Rethinking The Transect As A Living System
April 16, 2011 Leave a comment
We make no distinction between urban, suburban and rural environments. We view a city as one living system with many different working parts pushing to fill a complex set of needs.
Currently the city, as a living system, is not filling the needs of the user in a way that is sustainable. We are seeing parts of the system associated with a number of negative environmental and public health outcomes. We see increased pollution and reliance on fossil fuel, increase traffic related fatalities, increased obesity, decrease in social capital, lack of connectivity, decrease in land and water quantity and quality and so on.

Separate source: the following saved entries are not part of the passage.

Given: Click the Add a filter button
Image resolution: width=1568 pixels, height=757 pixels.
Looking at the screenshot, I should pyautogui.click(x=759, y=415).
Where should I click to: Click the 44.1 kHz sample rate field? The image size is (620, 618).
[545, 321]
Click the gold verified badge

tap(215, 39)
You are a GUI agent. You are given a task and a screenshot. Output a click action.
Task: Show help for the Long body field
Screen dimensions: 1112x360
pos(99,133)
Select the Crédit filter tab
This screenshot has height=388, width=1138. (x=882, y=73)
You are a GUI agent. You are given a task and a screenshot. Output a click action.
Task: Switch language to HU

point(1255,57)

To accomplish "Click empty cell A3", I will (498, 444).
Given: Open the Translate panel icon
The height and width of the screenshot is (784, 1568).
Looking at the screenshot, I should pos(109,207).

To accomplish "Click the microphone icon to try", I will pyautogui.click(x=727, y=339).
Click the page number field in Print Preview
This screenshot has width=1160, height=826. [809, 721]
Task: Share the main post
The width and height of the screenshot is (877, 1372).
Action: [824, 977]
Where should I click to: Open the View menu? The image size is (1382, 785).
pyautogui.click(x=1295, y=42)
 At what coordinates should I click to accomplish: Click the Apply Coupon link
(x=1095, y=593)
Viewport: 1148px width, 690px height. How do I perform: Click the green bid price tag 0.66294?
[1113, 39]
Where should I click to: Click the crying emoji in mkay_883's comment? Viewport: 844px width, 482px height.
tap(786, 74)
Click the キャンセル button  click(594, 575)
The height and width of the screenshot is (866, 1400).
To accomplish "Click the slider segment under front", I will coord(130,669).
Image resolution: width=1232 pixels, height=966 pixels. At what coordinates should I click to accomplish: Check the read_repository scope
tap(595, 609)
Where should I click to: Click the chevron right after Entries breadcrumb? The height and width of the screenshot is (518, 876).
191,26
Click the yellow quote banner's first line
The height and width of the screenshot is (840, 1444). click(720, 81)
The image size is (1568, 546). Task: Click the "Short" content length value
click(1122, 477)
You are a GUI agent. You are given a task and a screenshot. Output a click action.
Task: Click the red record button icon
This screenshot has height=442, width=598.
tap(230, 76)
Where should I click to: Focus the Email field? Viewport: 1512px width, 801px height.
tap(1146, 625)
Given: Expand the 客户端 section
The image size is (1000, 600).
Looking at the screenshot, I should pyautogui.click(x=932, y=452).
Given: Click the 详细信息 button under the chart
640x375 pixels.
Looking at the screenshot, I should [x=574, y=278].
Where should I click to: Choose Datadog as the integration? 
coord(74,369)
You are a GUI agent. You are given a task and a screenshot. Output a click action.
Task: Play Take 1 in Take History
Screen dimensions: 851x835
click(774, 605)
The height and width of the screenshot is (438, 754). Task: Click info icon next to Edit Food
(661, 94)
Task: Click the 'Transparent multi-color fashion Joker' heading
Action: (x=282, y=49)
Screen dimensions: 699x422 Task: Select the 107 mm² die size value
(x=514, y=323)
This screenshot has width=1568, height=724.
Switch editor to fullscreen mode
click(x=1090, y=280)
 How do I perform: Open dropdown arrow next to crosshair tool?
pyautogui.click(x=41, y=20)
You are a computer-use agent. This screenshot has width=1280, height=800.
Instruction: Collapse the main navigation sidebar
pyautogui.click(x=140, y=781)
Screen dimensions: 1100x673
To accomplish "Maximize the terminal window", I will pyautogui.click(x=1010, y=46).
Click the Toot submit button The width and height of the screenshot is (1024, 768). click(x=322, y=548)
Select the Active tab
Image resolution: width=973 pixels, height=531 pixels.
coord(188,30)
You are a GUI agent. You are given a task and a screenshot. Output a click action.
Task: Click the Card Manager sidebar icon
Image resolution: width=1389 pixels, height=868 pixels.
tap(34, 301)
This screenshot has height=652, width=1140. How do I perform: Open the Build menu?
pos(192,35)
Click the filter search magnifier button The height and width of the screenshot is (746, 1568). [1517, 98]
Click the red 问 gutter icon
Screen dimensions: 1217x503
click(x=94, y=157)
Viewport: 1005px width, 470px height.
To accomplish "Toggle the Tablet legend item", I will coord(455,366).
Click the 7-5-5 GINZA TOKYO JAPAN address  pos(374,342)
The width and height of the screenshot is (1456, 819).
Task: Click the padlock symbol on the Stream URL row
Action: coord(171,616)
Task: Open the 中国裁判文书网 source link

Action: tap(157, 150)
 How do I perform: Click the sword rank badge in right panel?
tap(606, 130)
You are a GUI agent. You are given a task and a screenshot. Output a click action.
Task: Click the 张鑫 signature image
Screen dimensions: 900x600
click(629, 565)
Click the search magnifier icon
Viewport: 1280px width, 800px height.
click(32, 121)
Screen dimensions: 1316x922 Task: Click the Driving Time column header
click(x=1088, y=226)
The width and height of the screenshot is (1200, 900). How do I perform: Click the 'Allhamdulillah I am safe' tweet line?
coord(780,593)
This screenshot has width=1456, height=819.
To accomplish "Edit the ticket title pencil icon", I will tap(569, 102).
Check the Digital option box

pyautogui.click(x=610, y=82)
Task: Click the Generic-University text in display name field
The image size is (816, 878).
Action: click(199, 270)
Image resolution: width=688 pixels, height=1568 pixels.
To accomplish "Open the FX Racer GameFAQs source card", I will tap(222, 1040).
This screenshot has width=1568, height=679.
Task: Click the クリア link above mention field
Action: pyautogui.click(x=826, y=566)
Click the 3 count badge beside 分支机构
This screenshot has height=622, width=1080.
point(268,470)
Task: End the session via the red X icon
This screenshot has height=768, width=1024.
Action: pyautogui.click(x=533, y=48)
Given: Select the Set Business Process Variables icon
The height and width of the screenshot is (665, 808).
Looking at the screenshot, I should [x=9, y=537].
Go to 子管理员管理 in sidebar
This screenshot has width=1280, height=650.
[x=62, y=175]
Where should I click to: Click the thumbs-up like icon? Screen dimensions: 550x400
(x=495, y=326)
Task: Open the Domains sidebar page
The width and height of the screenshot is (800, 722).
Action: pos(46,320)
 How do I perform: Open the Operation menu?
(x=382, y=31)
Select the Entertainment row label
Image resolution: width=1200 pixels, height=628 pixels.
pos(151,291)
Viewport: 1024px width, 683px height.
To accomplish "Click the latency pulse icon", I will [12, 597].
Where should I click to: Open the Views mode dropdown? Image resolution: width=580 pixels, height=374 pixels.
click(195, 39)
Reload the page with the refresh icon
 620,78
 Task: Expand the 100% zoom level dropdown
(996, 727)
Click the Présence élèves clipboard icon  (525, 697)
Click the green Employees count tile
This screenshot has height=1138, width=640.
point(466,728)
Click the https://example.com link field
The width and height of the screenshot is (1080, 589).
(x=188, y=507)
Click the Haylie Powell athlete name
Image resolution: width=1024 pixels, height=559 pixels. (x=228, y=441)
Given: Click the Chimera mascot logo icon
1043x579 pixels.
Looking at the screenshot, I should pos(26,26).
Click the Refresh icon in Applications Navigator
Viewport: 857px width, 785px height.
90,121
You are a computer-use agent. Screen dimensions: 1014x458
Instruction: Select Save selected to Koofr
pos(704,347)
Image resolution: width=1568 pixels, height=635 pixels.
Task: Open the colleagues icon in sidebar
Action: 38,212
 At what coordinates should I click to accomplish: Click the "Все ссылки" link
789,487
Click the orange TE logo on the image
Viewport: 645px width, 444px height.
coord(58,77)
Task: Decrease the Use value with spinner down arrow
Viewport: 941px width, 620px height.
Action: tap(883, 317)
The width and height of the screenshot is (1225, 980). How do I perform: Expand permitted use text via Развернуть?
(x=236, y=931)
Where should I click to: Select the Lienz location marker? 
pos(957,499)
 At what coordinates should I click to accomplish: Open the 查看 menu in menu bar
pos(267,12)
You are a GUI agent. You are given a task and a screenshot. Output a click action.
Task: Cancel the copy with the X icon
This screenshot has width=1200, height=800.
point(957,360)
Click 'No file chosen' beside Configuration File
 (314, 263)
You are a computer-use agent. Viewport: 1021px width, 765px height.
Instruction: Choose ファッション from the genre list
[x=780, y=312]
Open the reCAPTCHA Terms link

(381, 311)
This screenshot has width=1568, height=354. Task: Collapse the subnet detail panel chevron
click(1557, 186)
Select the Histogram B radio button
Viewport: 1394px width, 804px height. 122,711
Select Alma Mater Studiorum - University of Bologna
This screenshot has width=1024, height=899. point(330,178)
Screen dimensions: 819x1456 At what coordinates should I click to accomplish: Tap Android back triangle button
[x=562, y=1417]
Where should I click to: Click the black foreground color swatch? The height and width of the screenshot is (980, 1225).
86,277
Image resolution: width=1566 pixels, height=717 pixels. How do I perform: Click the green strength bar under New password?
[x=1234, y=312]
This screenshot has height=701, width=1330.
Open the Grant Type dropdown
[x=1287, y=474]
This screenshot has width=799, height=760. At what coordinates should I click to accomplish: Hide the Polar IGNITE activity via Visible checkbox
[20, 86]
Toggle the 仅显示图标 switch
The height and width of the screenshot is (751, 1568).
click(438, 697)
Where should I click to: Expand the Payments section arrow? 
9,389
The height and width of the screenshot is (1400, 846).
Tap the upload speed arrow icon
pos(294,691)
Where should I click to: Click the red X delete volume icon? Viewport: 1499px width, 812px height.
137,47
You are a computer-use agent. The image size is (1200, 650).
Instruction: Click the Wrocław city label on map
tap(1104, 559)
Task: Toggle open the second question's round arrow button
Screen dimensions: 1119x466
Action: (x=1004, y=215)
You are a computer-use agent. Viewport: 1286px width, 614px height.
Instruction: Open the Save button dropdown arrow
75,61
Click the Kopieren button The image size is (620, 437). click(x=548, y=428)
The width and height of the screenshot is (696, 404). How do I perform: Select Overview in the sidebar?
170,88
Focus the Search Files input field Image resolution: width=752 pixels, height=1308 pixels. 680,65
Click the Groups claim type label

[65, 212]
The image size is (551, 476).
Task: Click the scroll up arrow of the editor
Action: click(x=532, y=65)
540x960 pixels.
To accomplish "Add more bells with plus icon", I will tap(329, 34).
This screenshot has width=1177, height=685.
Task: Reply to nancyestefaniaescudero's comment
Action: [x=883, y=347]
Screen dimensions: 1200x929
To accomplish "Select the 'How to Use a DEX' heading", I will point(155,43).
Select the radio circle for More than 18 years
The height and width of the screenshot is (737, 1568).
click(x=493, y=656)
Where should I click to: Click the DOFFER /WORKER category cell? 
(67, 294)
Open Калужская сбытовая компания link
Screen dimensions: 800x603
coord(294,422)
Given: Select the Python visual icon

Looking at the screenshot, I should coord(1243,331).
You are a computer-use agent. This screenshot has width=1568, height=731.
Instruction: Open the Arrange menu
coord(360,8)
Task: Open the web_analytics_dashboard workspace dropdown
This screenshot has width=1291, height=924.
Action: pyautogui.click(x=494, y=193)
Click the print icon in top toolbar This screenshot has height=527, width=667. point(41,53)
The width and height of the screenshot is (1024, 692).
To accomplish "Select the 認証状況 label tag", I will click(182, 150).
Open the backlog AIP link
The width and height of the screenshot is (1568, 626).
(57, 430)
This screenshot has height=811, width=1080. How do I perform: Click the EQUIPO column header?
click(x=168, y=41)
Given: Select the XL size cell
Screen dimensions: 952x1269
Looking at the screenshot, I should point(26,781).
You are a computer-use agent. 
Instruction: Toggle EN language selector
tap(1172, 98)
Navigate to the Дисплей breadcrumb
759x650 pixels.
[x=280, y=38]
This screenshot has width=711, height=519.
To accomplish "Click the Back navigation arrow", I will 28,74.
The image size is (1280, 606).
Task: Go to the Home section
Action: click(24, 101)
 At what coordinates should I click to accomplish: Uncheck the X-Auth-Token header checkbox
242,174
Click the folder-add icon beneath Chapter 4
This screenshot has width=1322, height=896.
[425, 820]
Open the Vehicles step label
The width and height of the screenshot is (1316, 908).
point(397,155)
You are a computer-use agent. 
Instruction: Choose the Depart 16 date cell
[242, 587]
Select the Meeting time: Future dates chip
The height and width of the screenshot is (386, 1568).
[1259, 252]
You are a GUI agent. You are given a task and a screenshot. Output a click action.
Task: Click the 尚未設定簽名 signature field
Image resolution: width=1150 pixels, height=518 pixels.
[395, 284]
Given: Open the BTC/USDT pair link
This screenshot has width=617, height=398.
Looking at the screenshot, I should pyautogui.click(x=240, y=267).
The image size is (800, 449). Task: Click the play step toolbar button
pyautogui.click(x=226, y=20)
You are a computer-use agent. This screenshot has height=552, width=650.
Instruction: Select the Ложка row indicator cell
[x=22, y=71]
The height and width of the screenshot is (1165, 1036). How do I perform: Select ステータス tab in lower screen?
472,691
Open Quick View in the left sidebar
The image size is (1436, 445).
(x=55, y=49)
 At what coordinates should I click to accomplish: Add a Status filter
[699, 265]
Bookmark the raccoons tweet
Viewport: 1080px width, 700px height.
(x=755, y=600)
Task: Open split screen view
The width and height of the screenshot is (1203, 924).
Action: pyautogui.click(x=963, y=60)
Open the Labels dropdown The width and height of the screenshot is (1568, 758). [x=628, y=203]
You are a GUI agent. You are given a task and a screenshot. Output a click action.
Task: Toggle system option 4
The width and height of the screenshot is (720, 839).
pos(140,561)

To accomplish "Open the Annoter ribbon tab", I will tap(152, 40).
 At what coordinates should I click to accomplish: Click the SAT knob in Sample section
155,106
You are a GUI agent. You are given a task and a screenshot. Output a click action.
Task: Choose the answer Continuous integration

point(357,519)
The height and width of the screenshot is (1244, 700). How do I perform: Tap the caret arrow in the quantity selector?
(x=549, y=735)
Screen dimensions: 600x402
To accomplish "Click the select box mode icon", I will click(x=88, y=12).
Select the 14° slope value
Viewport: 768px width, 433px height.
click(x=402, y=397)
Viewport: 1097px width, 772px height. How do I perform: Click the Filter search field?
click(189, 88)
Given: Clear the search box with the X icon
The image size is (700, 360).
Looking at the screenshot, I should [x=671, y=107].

This is a call to action. Designers are now faced with the challenge to develop healthier systems while providing an exponential amount of choices for living. Our personal mission to design the missing layers that will improve livability, sustainability and productivity across the board. This requires a great deal of transformative planning; a sort of micro-surgery of the built environment allowing designers to inject or integrate healthier systems that will strengthen the existing city fabric, providing more choices for living while addressing negative impacts from conventional patterns of development. This could come in the form of suburban retrofit, urban infill development, rural integration, etc.
Although there is a trend for people to move back into the central city, we cannot say for sure that urban growth has reached its zenith. Arguments opposing urban sprawl run the gamut but we are also seeing many who prefer the suburban lifestyle. Regardless, our challenge is to transform the whole metropolitan areas into a livable and sustainable system made up of all the parts needed to fulfill all societies needs.